The worse than expected core inflation rose an annual 11.8% in October, the highest number since January of 2004.
As Deutsche Welle writes, the bad news undermines Turkish President Tayyip Erdogan’s hopes to sustain economic growth with cheaper credit. A blow to Erdogan’s economic goals also threatens to erode his political legitimacy which by many accounts hinges on strong economic growth.
Turkish central bank chief Murat Cetinkaya said on Wednesday that the current monetary policy was tight enough to meet an official long-term target of 5%, according to Bloomberg. He added that policy would be kept steady into next year until the bank felt confident it could meet its end of year target of 7% consumer inflation.

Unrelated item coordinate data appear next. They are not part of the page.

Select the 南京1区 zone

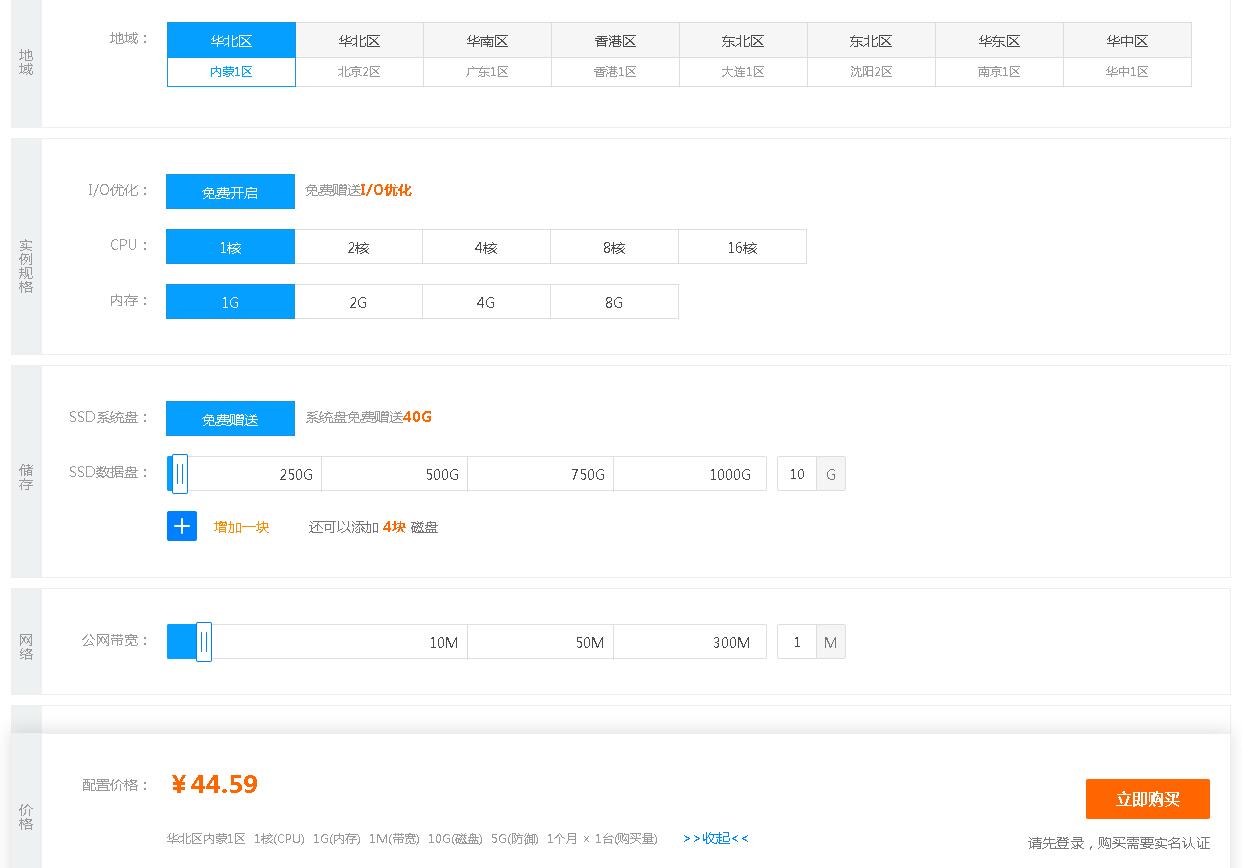[x=999, y=72]
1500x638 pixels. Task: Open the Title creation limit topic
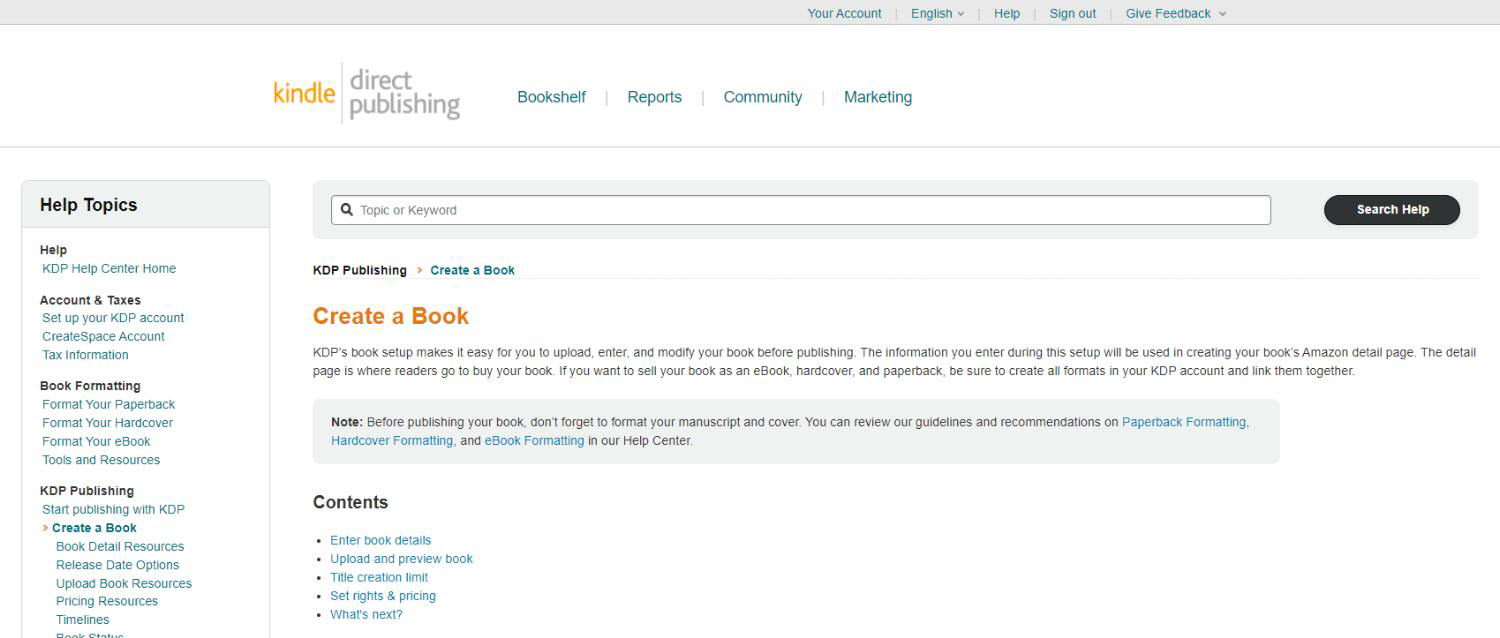click(378, 577)
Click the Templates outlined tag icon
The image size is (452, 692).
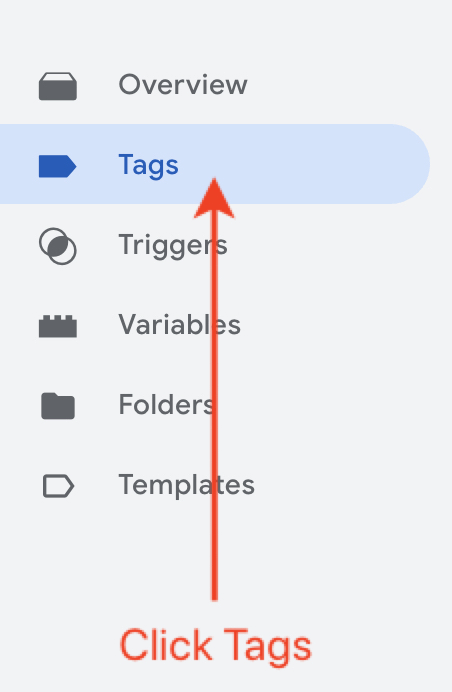(58, 486)
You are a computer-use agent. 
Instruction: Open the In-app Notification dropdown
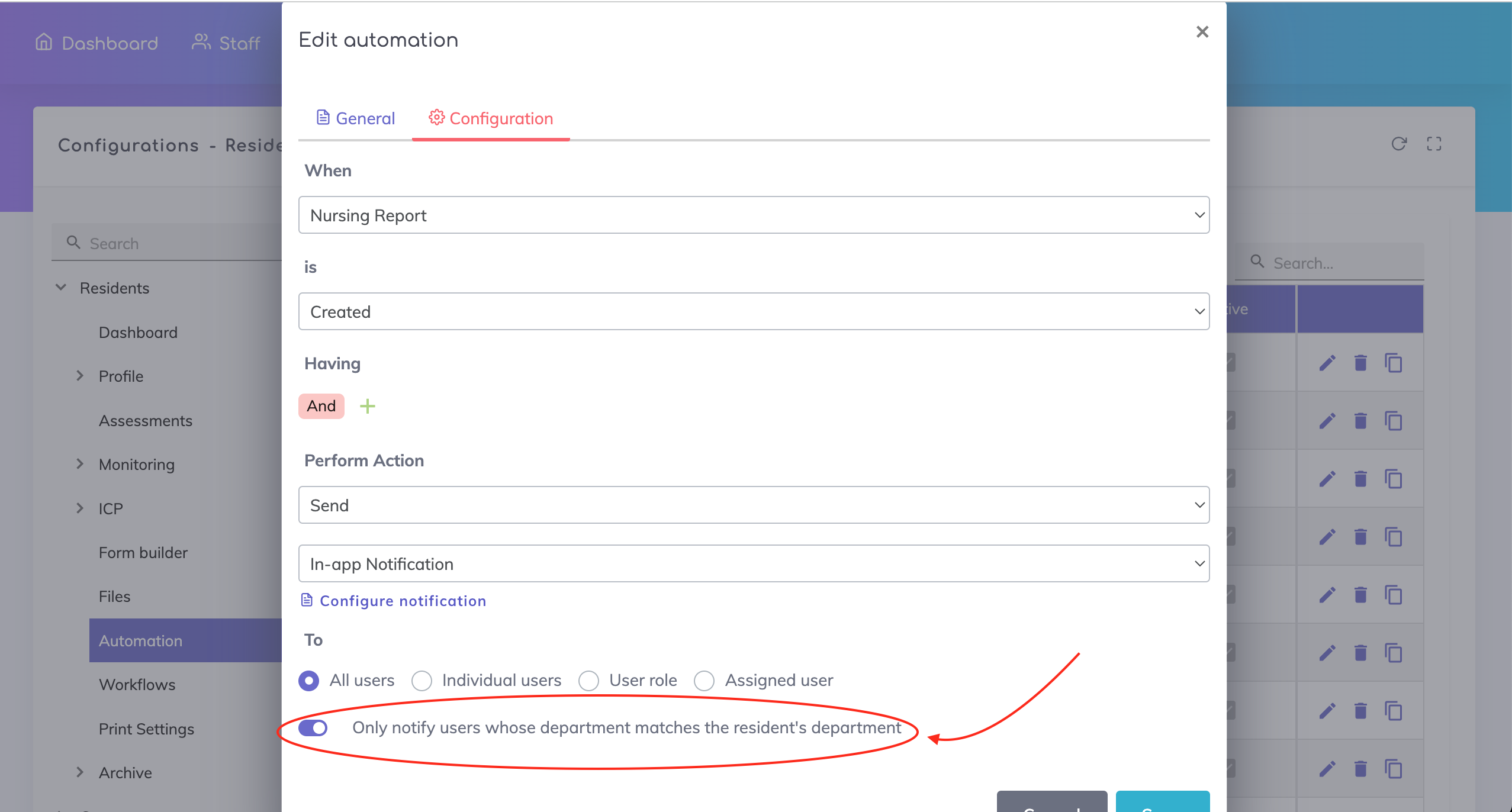753,563
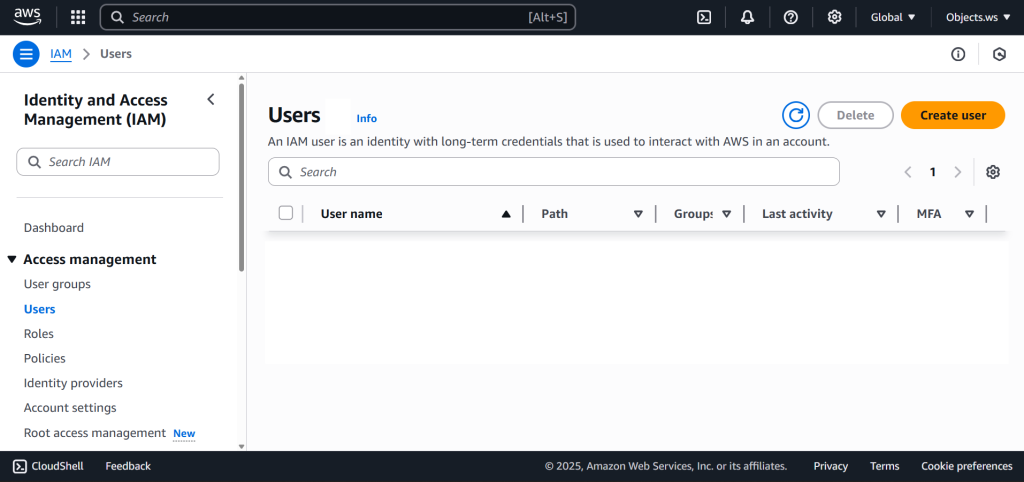Open the AWS services grid menu

[78, 17]
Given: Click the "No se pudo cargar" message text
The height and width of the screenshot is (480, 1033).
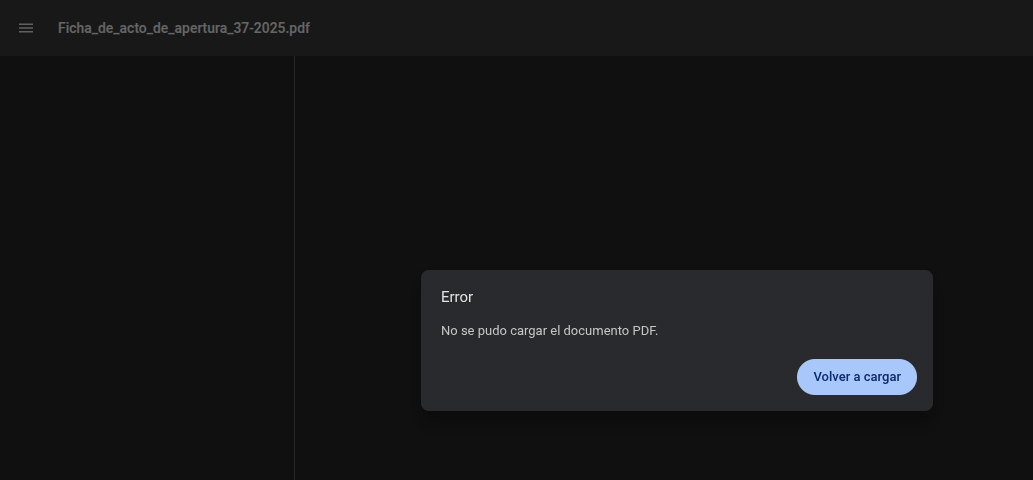Looking at the screenshot, I should click(495, 331).
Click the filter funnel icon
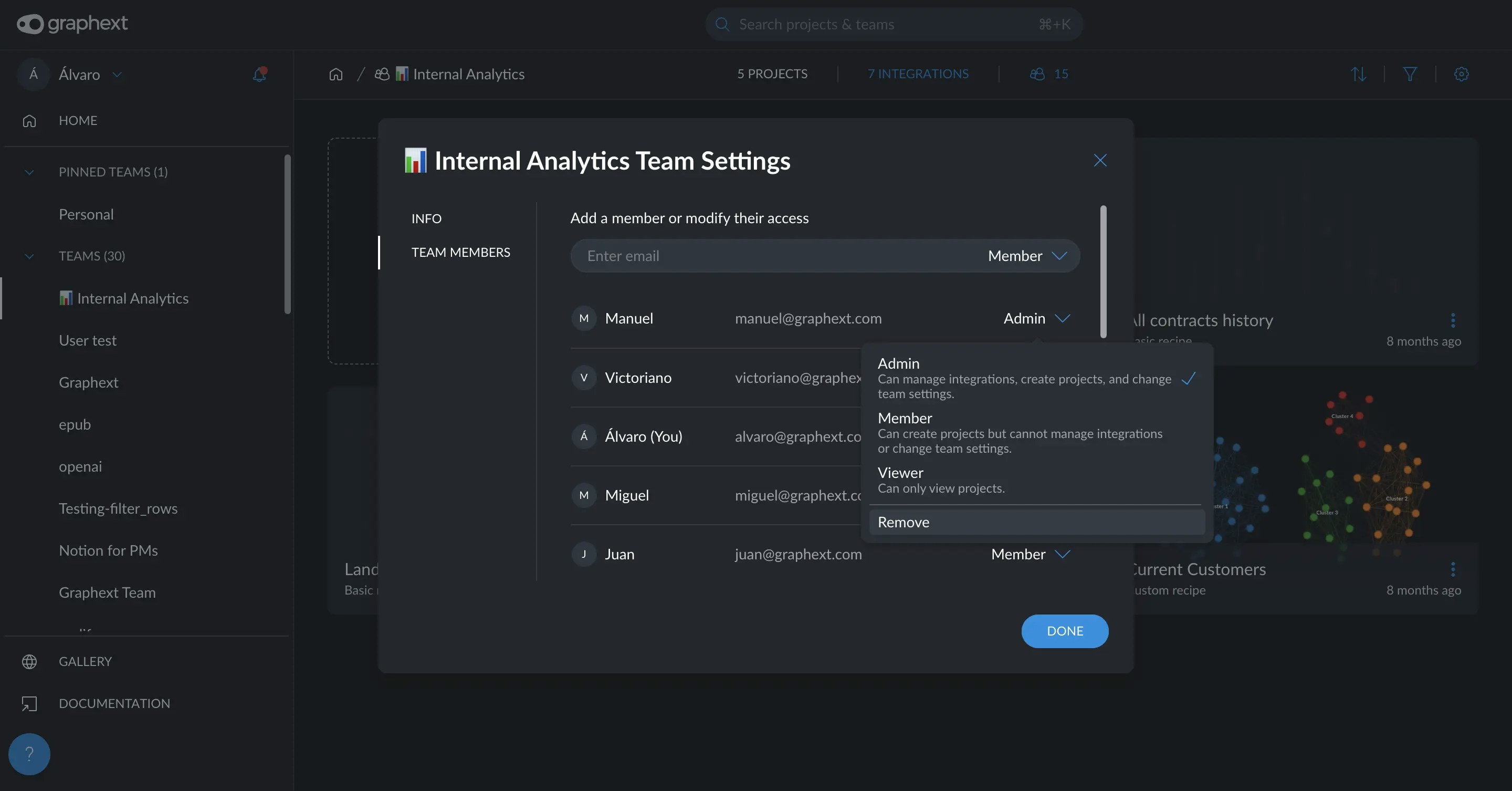This screenshot has width=1512, height=791. (x=1410, y=74)
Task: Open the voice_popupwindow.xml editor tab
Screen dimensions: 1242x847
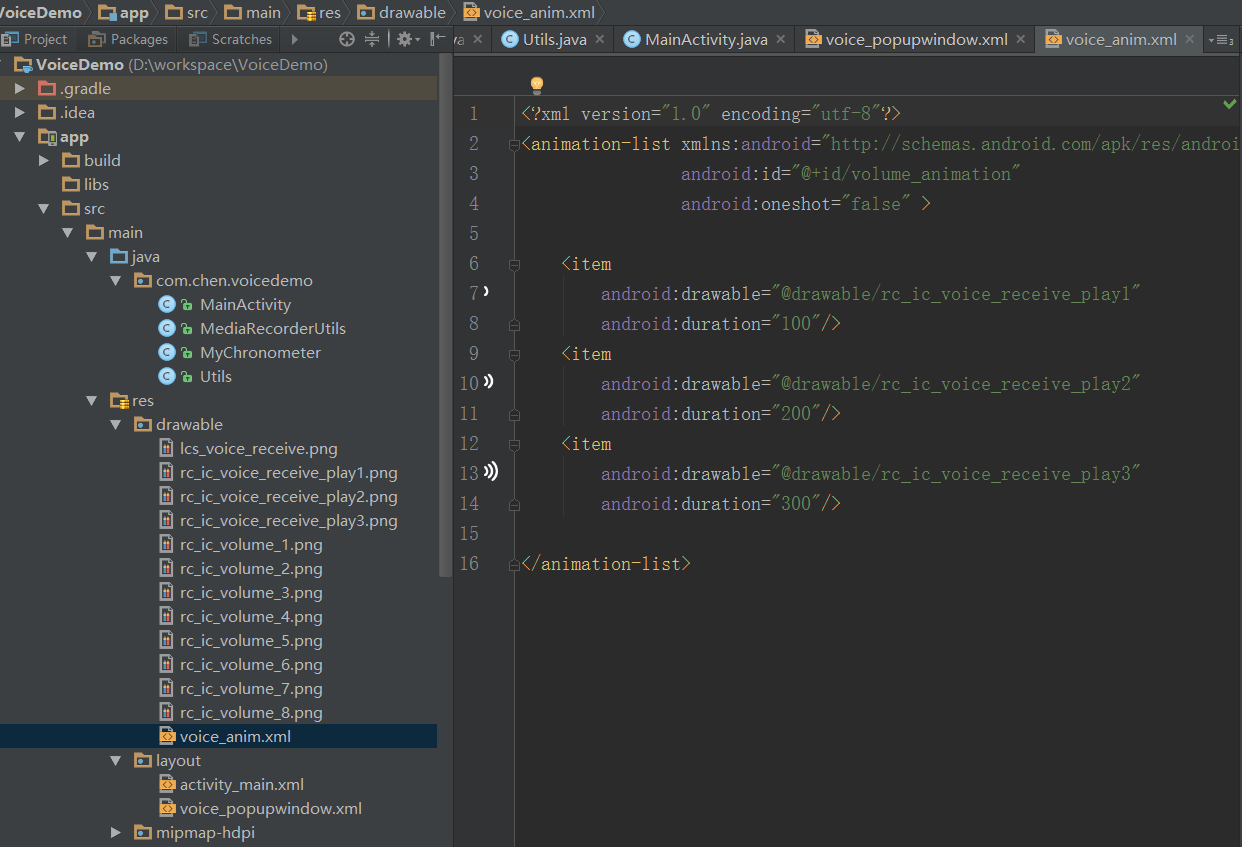Action: coord(916,39)
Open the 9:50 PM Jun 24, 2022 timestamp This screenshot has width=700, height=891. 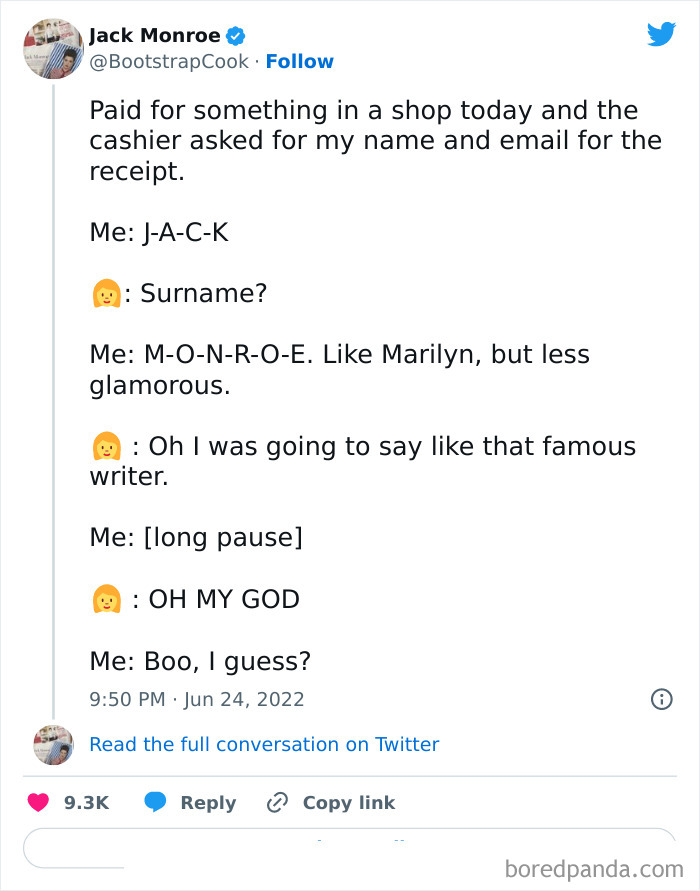pos(196,699)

Growth for this year is projected to miss the government’s official forecast of 5.5% to fall around 5.0%, according to the Deutsche Welle report, despite Erdogan’s claim that “no one should be surprised” if year-end growth reaches 7%.
The higher inflation will also increase the challenge posed by the balance of payments deficit which has reached 4.5% of the country’s GDP, a far higher ratio than most emerging economies.